== Required work ==
Word for word, copy all the data and drop the pictures.

== Available data ==
----------
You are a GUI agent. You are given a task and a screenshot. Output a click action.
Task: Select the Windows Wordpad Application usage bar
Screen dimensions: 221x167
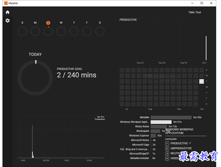click(161, 122)
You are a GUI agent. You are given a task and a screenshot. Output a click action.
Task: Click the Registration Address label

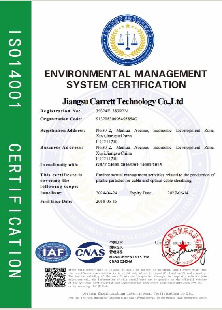coord(62,130)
----------
== Solution to this task ==
You are a GUI agent. You are given a task and a screenshot. Output a click action.
Task: Select the Windows Wordpad Application usage bar
Screen dimensions: 221x167
click(161, 122)
You are a GUI agent. You are given a task and a screenshot. Output a click action.
Task: Click the Registration Address label

coord(62,130)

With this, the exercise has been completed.